Last year, the FTC got more than 330,000 complaints related to ID theft. You probably received some, too, from employees, customers, family, and friends. In those initial jarring hours after people find out it’s happened to them, what they really need is a recovery plan – and that’s just what IdentityTheft.gov offers.
It starts with four essential do-it-now steps to take at the first sign of identity theft. Once people have their bearings, the site walks them through “what to do next” actions, complete with checklists and sample letters.
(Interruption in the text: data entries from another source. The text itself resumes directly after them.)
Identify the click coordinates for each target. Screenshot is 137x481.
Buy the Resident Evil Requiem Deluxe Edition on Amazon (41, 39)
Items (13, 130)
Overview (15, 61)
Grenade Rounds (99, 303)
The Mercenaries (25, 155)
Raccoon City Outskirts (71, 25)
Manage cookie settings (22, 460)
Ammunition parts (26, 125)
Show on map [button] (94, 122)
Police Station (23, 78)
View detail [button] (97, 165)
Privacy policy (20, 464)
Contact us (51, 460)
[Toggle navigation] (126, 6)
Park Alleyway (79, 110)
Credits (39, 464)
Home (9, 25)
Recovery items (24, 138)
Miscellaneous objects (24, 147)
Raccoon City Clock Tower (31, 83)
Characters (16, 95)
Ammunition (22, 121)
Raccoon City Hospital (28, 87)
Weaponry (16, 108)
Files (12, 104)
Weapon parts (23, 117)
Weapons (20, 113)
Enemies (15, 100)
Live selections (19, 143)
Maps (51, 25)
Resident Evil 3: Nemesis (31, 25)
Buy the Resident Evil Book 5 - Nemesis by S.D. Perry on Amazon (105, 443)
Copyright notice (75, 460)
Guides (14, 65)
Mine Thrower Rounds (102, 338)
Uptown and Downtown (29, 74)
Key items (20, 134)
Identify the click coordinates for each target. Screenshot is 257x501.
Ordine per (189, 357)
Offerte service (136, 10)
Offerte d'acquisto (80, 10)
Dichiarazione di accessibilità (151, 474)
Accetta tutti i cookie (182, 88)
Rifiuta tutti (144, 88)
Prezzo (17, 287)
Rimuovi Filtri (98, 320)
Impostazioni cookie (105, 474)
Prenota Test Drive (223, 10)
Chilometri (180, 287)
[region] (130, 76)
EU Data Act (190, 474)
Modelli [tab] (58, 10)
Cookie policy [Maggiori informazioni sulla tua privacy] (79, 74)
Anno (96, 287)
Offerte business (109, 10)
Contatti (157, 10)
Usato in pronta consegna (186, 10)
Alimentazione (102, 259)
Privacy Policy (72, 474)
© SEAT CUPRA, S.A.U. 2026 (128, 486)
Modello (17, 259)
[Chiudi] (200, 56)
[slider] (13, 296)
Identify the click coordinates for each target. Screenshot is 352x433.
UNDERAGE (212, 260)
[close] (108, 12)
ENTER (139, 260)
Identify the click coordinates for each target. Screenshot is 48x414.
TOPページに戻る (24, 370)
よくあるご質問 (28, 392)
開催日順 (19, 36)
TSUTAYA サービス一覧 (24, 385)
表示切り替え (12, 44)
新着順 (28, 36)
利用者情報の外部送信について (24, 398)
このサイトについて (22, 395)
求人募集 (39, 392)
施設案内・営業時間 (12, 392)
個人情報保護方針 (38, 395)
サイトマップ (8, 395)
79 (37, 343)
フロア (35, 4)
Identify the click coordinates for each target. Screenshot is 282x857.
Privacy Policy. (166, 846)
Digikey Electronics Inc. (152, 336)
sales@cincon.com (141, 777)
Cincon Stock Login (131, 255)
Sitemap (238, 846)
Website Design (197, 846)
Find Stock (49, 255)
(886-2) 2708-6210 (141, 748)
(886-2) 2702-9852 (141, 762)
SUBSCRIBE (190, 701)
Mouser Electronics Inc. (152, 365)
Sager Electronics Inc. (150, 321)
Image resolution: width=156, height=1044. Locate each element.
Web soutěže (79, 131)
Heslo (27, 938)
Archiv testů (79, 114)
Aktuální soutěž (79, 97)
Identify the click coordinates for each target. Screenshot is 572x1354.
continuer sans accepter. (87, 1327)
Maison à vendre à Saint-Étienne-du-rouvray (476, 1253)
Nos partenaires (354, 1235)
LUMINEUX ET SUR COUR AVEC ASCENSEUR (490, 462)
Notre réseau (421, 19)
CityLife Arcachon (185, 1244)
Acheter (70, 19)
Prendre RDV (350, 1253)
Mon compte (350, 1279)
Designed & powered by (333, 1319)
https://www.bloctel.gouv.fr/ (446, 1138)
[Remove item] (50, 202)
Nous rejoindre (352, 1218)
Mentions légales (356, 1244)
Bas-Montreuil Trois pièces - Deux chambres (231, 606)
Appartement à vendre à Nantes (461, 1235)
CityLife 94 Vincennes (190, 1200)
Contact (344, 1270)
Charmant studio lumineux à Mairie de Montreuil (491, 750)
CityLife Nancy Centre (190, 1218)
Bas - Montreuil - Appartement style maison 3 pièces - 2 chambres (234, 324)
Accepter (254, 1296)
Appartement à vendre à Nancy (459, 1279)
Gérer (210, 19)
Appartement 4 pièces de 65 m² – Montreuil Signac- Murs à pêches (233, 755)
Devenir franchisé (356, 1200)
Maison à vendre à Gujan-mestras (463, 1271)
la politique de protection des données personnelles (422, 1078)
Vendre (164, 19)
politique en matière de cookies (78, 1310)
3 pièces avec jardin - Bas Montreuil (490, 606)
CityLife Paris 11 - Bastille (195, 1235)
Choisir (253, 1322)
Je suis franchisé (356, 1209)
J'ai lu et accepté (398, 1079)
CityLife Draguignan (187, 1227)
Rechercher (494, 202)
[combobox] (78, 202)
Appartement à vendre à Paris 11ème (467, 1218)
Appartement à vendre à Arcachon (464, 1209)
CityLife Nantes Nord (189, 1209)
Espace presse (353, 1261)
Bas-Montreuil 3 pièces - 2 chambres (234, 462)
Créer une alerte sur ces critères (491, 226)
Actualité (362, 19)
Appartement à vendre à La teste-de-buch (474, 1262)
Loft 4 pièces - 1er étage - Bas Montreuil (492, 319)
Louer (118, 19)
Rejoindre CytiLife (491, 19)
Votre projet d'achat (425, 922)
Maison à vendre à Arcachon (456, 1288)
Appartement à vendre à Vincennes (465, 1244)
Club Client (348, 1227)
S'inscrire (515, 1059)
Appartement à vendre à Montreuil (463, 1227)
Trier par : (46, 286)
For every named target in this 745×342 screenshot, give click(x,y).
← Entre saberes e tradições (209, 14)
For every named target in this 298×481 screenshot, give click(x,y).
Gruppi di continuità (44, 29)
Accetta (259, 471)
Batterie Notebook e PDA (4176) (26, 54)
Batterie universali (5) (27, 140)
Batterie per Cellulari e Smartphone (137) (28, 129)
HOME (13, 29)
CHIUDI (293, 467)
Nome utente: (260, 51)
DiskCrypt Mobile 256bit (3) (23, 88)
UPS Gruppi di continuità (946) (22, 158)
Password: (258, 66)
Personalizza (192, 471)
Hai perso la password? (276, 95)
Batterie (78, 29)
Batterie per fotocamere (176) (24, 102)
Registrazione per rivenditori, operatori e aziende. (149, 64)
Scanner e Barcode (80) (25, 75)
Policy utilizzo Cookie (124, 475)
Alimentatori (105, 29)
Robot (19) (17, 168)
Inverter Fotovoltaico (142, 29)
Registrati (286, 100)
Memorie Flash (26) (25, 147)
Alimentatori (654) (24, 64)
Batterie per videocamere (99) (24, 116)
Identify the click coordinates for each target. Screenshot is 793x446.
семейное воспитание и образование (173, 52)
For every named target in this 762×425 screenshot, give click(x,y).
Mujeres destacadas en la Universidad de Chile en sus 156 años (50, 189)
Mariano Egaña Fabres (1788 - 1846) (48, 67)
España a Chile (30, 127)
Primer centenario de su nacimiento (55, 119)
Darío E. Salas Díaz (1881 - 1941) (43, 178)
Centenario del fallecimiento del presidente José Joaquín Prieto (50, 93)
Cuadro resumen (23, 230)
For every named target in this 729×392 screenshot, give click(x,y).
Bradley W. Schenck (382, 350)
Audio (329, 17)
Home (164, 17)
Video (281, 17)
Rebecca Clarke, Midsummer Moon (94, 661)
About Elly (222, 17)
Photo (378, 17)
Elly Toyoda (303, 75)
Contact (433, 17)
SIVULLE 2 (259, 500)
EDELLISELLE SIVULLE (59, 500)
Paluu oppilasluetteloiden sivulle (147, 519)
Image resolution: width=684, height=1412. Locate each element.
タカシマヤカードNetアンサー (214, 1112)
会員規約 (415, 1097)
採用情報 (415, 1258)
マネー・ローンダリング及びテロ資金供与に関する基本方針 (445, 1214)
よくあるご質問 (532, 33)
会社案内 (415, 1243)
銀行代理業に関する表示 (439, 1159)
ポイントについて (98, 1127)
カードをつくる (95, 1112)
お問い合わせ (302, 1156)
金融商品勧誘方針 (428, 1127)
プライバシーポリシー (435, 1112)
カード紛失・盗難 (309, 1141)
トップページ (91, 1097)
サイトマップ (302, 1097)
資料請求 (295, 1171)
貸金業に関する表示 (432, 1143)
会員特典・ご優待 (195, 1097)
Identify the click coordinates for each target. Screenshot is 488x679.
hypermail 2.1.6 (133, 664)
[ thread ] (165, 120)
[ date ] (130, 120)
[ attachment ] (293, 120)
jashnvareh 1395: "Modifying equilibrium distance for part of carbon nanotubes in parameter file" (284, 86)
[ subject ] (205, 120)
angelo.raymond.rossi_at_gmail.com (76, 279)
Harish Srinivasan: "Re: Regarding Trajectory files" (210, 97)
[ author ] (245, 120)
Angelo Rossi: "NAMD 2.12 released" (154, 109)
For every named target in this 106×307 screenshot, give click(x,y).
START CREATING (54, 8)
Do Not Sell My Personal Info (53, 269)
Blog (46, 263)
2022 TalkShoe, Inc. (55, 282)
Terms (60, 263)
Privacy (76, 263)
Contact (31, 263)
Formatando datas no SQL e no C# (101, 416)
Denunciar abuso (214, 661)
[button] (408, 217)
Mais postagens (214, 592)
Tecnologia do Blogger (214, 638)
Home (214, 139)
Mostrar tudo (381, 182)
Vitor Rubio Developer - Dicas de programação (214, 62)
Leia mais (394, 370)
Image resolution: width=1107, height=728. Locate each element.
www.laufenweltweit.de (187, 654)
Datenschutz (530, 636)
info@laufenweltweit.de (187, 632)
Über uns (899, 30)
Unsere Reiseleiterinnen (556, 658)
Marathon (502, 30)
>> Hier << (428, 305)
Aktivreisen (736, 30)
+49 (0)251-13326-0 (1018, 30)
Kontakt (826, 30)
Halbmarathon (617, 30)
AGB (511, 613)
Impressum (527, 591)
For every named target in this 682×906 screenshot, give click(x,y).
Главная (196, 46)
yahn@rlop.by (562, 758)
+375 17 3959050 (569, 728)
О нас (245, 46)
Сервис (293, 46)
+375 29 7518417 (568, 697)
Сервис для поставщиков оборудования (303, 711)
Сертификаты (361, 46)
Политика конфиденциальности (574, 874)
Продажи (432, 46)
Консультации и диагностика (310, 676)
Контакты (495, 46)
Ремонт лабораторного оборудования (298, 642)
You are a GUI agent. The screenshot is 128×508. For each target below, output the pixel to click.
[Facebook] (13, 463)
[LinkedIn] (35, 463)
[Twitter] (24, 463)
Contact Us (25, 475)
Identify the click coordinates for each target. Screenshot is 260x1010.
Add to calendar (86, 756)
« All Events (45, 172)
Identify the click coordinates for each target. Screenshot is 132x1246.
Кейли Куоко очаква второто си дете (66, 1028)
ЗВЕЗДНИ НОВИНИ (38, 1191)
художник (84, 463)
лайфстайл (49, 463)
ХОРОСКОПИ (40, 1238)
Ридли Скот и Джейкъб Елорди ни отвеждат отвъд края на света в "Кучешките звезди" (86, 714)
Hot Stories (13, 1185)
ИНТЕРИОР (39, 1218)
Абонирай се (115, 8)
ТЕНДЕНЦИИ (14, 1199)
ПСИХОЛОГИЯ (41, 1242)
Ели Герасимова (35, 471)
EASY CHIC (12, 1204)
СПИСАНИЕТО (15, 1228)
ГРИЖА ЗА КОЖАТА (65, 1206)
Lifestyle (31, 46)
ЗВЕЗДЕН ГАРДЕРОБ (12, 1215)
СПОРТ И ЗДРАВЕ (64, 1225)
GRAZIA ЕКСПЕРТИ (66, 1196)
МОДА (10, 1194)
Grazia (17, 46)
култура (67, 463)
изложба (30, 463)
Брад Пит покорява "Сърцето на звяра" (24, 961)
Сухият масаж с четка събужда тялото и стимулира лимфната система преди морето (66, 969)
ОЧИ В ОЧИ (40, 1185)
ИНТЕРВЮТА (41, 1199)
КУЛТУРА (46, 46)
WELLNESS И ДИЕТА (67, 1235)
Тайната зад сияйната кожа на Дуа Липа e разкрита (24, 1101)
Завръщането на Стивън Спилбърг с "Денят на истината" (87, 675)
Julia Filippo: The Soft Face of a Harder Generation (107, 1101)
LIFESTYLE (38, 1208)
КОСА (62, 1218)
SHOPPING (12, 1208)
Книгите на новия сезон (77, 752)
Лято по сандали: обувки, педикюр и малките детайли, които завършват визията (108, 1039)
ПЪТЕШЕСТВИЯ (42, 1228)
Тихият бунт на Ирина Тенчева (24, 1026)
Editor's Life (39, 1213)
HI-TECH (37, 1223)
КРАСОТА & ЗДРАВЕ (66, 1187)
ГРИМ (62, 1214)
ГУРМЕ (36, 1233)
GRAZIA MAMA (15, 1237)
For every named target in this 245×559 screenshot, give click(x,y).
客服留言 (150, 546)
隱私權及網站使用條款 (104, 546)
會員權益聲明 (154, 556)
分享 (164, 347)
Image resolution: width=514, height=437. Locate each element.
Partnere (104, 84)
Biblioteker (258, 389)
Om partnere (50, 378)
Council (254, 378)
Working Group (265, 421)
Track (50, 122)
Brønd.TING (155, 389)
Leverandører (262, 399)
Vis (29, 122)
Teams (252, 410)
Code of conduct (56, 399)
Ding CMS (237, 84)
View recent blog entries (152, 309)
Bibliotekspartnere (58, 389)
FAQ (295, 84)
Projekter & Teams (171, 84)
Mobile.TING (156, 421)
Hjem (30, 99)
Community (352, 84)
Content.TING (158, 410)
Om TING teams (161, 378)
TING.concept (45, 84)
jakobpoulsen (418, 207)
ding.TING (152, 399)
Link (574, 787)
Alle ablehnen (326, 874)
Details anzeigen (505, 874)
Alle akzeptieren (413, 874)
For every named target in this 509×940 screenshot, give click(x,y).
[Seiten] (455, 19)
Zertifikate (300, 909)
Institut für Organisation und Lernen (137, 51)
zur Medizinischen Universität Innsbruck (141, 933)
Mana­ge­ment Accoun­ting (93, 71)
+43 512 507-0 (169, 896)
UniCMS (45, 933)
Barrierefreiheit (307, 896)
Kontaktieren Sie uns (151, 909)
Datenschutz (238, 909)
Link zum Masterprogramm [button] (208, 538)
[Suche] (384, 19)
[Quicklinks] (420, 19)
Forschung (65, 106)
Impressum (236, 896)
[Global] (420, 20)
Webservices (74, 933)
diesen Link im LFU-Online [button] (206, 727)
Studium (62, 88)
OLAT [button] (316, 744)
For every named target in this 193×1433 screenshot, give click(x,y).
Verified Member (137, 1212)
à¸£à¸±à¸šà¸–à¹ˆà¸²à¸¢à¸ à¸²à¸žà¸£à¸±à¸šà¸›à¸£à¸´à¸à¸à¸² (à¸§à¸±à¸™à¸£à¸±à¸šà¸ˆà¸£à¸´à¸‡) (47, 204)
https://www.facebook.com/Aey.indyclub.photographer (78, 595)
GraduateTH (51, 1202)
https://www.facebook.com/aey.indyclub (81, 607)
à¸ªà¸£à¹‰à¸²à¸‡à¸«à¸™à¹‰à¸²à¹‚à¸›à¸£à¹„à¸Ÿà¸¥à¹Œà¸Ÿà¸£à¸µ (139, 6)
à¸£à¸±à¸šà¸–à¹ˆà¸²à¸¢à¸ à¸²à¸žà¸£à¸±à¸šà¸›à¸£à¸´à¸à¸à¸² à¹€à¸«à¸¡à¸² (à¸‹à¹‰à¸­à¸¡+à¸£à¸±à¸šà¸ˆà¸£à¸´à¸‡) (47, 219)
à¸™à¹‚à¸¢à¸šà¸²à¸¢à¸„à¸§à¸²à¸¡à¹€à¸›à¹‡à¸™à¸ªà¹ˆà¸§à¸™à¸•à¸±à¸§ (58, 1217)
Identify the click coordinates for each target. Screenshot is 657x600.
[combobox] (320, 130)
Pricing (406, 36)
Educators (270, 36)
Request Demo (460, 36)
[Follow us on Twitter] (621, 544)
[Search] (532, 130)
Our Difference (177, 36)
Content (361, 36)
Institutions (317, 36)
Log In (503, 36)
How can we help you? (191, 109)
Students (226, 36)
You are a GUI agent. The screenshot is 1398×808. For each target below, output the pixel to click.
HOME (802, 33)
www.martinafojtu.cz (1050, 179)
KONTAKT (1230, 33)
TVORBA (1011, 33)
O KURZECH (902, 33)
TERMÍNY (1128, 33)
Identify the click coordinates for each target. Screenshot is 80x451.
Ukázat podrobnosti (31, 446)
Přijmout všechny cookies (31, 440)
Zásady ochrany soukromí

Why the new approach? Last fall, the President signed an Executive Order calling on the FTC and other agencies to streamline resources to make it easier for ID theft victims to recover. By breaking it down step-by-step, IdentityTheft.gov connects people to government agencies and other groups essential to that process, including the IRS, Social Security Administration, local consumer protection offices, and credit bureaus.
And there’s more to come. Future enhancements to the site will let people create a customized plan based on their specific experience.
Speaking of steps, here are three things your business can do to help.
1. Tell employees about IdentityTheft.gov. Victims of ID theft spend hours online and on the phone just trying to get accurate information. By organizing key resources systematically, IdentityTheft.gov can put them in the fast lane on the road to recovery. Consider naming a trusted member of your HR team to talk to employees about ID theft prevention and IdentityTheft.gov.
2. Publicize IdentityTheft.gov to your customers. Suppose a consumer contacts your company about an unauthorized charge or unapproved account. Many businesses already have a protocol in place for employees to follow. What about adding the simple step of mentioning IdentityTheft.gov?
3. Talk up identity theft prevention and recovery in your community. Everyone knows someone who has been the victim of ID theft. That’s why identity theft prevention and recovery is a perfect pet project for your industry association or community group. Start by taking the simple step of sharing IdentityTheft.gov in your professional circles and on your social networks.